Tag 20: Pfronten - Sonthofen
Ich schlafe lange. Mehrfach drücke ich auf Snooze. Das Wetter drückt düster meine Stimmung. Heute stehen 30km und ca 1200 Höhenmeter an. Ich hab einen Durchhänger… Ich möchte wandern, aber irgendwie wehrt sich heute alles vor dieser Distanz.

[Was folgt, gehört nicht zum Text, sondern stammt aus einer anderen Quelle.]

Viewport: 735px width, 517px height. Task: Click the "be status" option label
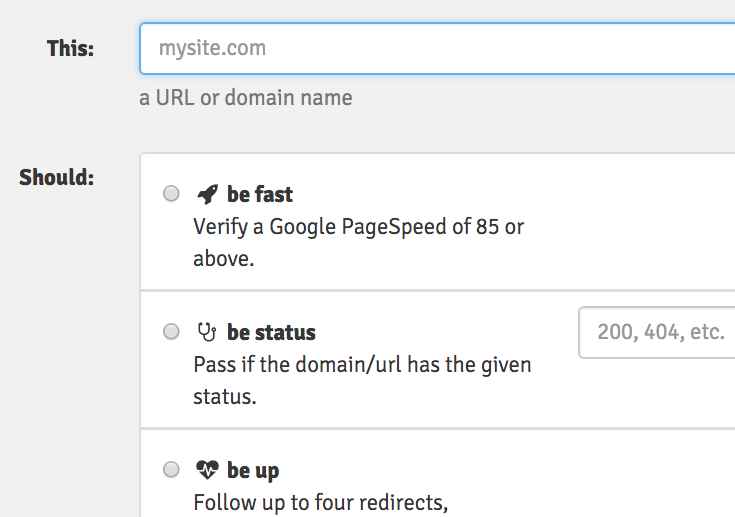(x=271, y=332)
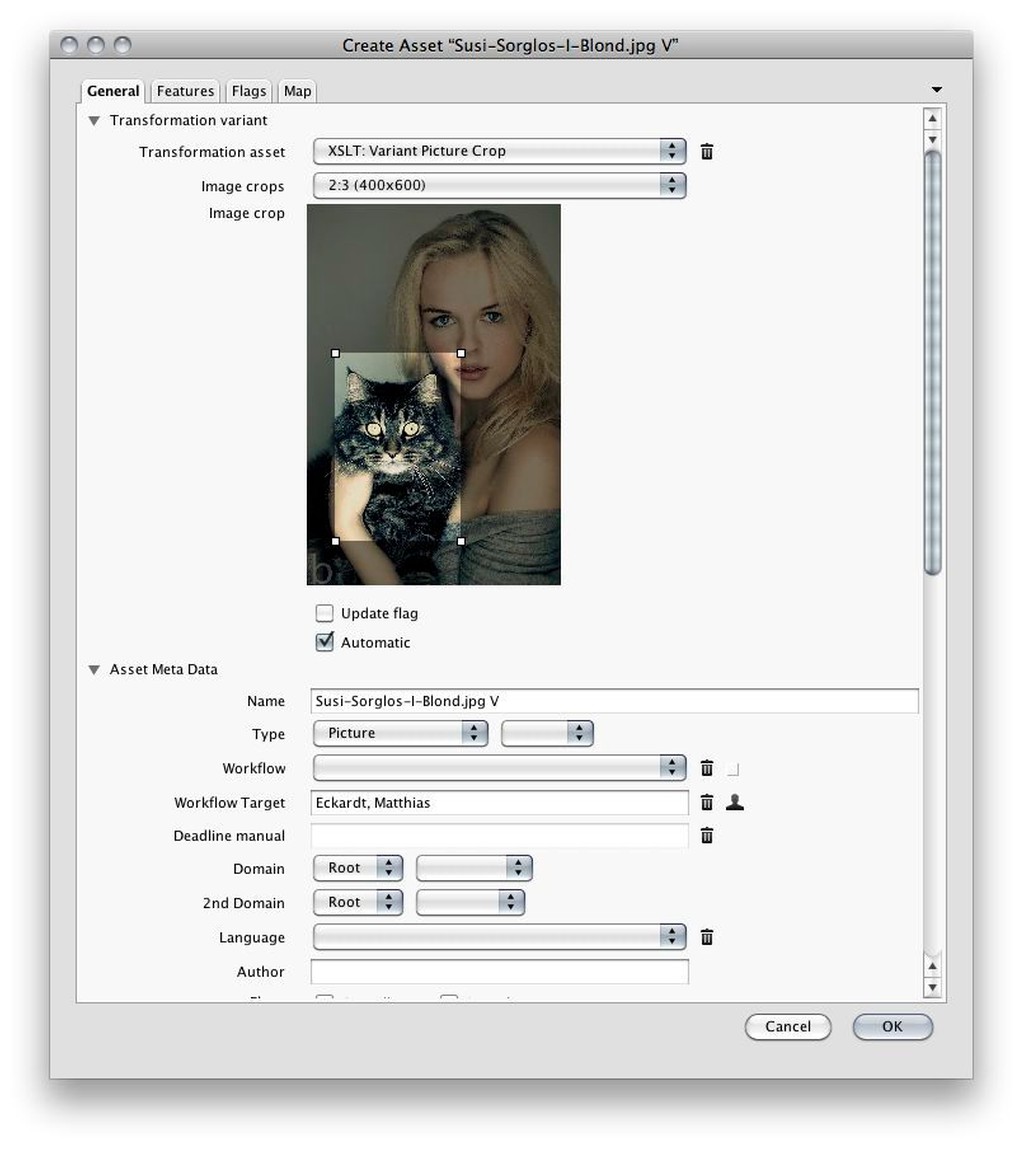Open the Type dropdown showing Picture
The height and width of the screenshot is (1149, 1024).
coord(400,733)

Ich verbringe den ganzen Vormittag telefonierend. Das Gespräch ist mir wichtig. Intensiv sinnieren wir stundenlang über verschiedene Ansichten, Ideen, Wege, Grenzen und Optionen eines nicht ganz einfachen Themas. Es tut gut Zeit zu haben sich auszutauschen. Auch dafür ist dieser Urlaub alleine gut: den Kopf frei zu haben für komplexe Fragestellungen, die Zeit zu haben zu verarbeiten, an Themenstellungen weiterzuarbeiten und sie erneut zu diskutieren. Nach dem wertvollen Gespräch zieht jeder seiner Wege in den jeweiligen Urlaubstag.
Heute mogle ich. „Ich erlaube mir das“ hätte mein Coach des letzten Jahres gesagt. Es ist Urlaub und muss niemandem etwas beweisen. Ich fahre nach Sonthofen und lasse die heutige Etappe folglich aus. Es zieht mich in die Therme. Viel zu lange ist schon der letzte vernünftige Saunaaufguss her.
Die Terrasse mit Pool bietet einen herrlichen Bergblick. Der Ruheraum ist passend zur Berglandschaft eingerichtet. Zwei Bauernbetten mit Stroh stehen bereit zum Relaxen.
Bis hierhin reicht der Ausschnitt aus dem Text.